**What is needed:**
Your output should be exactly the lines from the one containing "761x500 pixels." through the last line of the listing, and nothing else. Pictures stay out.

————————

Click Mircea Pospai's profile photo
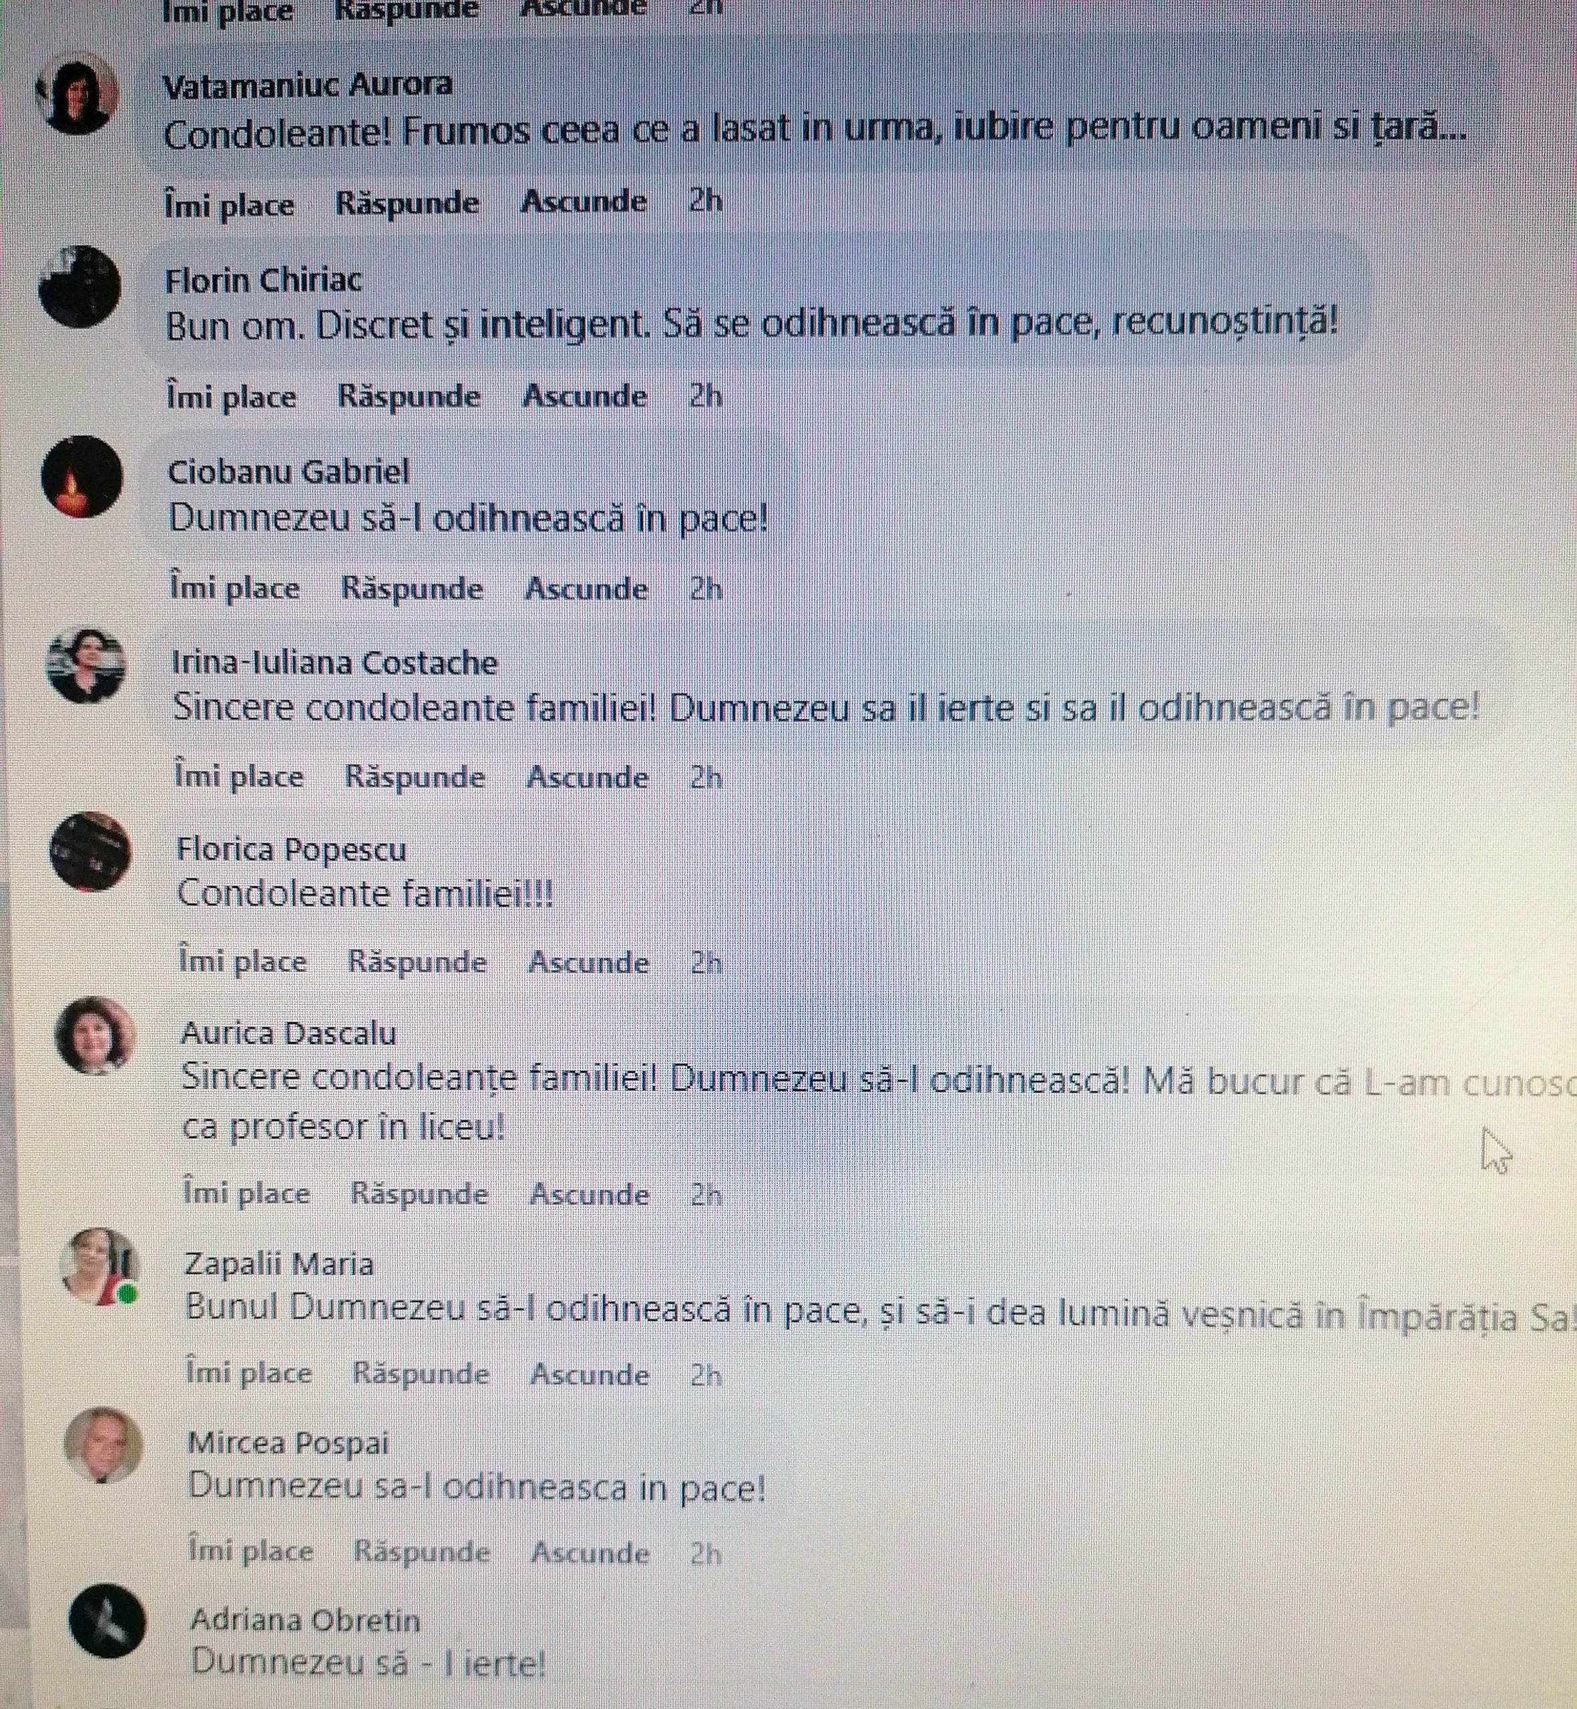Image resolution: width=1577 pixels, height=1709 pixels. click(x=104, y=1445)
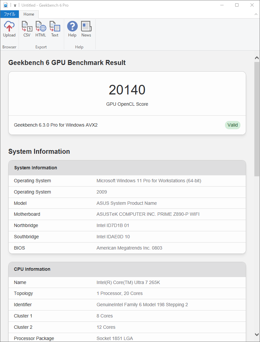Viewport: 260px width, 342px height.
Task: Click the Motherboard value PRIME Z890-P WIFI
Action: coord(148,214)
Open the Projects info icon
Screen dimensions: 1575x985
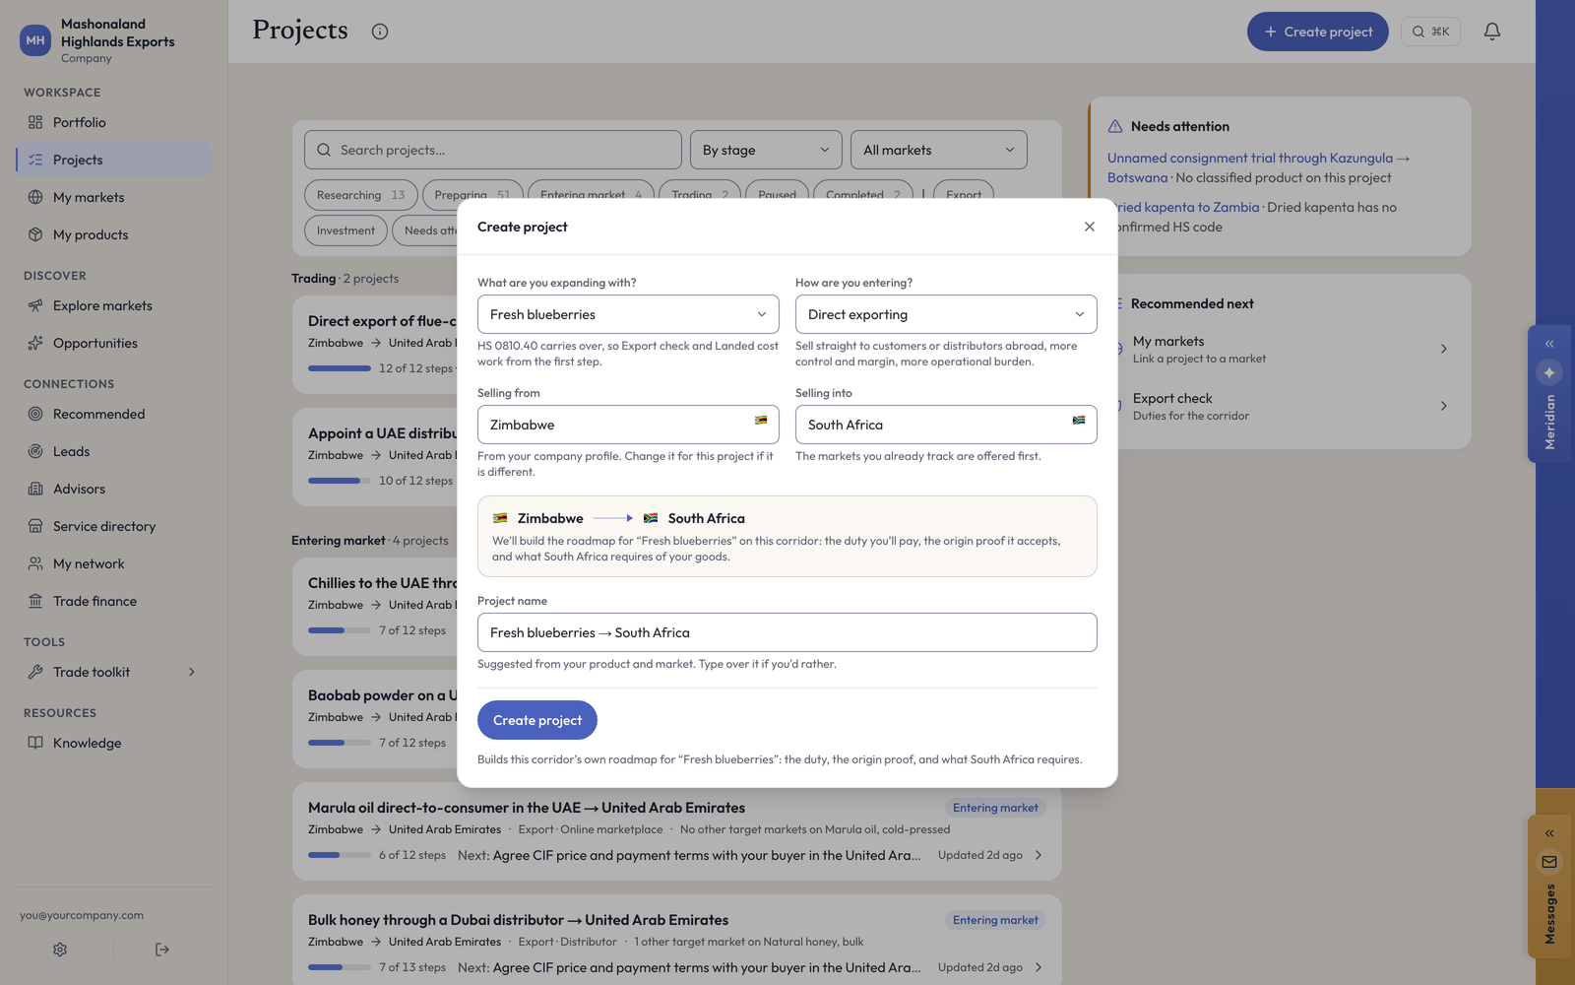[380, 32]
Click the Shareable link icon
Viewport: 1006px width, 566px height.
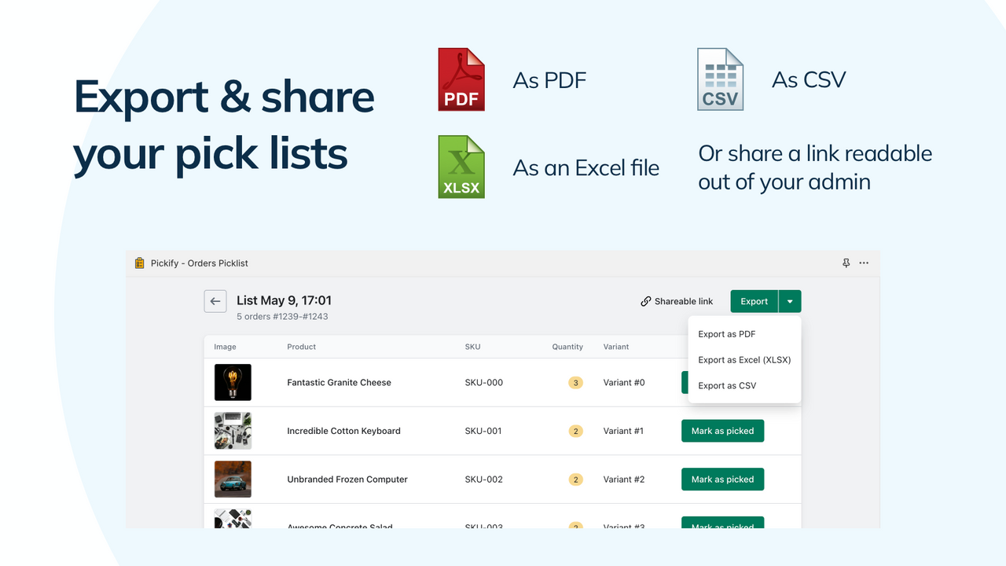tap(645, 301)
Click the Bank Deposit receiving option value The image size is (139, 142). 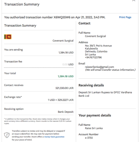click(66, 112)
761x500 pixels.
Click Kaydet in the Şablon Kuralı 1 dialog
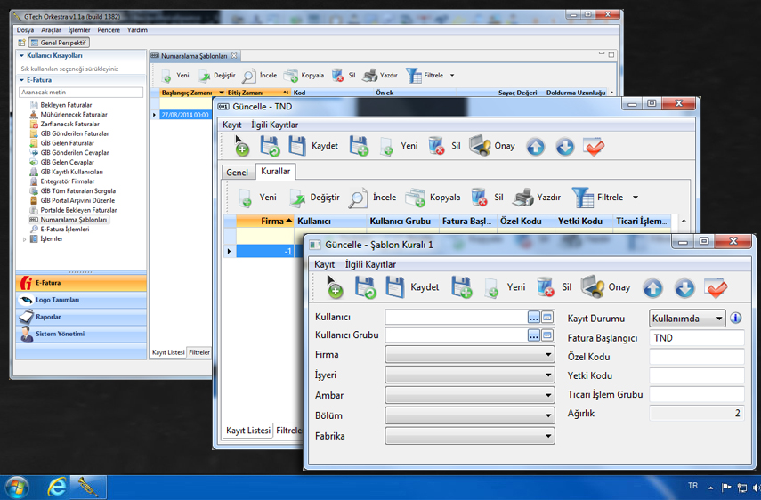[x=413, y=287]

————————

**Task solution:**
761x500 pixels.
Click Kaydet in the Şablon Kuralı 1 dialog
[x=413, y=287]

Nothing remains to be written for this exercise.